Se células imunes produzem hormônios e seus receptores, também as células do sistema neuroendócrino são sensíveis as citoquinas produzidas pelo sistema imune. Este fato foi inicialmente sugerido porque os níveis hormonais se alteram em resposta ao estímulo antigênico, atingindo o seu máximo quando a resposta do sistema imune a um determinado antígeno atinge o seu maior grau. Das citoquinas, os intérferons foram os primeiros a terem seu efeito no sistema endócrino conhecido: estimulam esteroidogênese, melanogênese, captação de iodo, entre outros efeitos. IL-1 e IL-6 causam a liberação de ACTH e de beta-endorfina da hipófise, agindo como fatores liberadores hipotalâmicos além da ação direta nas adrenais (STITES & TERR, 1996).

Esta resposta as citoquinas se deve ao fato de que células endócrinas exibem receptores semelhantes aos existentes nas células do sistema imune.

É muito provável que no futuro se demonstre à produção de citoquinas pelo sistema neuroendócrino, do mesmo modo que se verificou a produção de hormônios pelo sistema imune e que estes têm uma função basicamente parácrina neste sistema.

Finalmente, citoquinas produzidas ou liberadas no sistema neuroendócrino podem ter a função endócrina propriamente dita. Assim, por exemplo, a IL-2 é o secretagogo mais potente em relação ao ACTH hipofisário, sendo várias vezes mais ativa que o fator liberador clássico CRF. Assim, inadvertidamente, os imunologistas acabaram descobrindo um fator liberador hipotalâmico muito potente (STITES & TERR, 1996).
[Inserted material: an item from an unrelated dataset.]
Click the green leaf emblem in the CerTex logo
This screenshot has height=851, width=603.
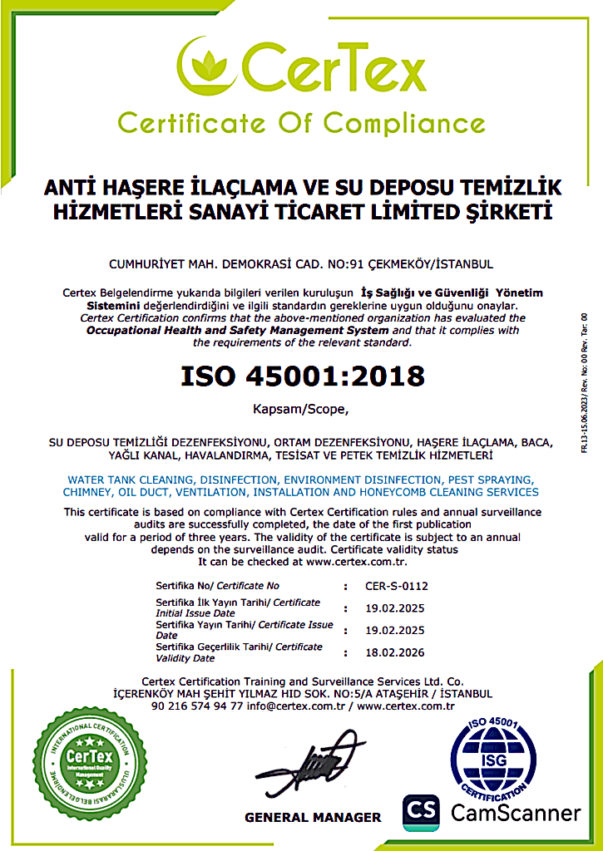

Um outro ponto de inter-relação entre o sistema neuroendócrino e o sistema imune diz respeito ao timo. Sabe-se que os hormônios tímicos são moduladores da diferenciação das células T. A influência endócrina na função tímica se dá na medida em que T3 estimula a síntese “de novo” de timulina, e que hormônios hipofisários clássicos tais como a prolactina e GH são capazes de modular sua secreção “in vivo” tanto no homem com nos animais. Na acromegalia, por exemplo, são elevados os níveis de timulina, enquanto que no nanismo estes níveis estão deprimidos. Esta ação parece ser mediada por IGF-1 em humanos. Uma ação moduladora em relação a este hormônio também tem sido proposta para ACTH, beta-endorfina e encefalina (GUYTON & HALL, 2002).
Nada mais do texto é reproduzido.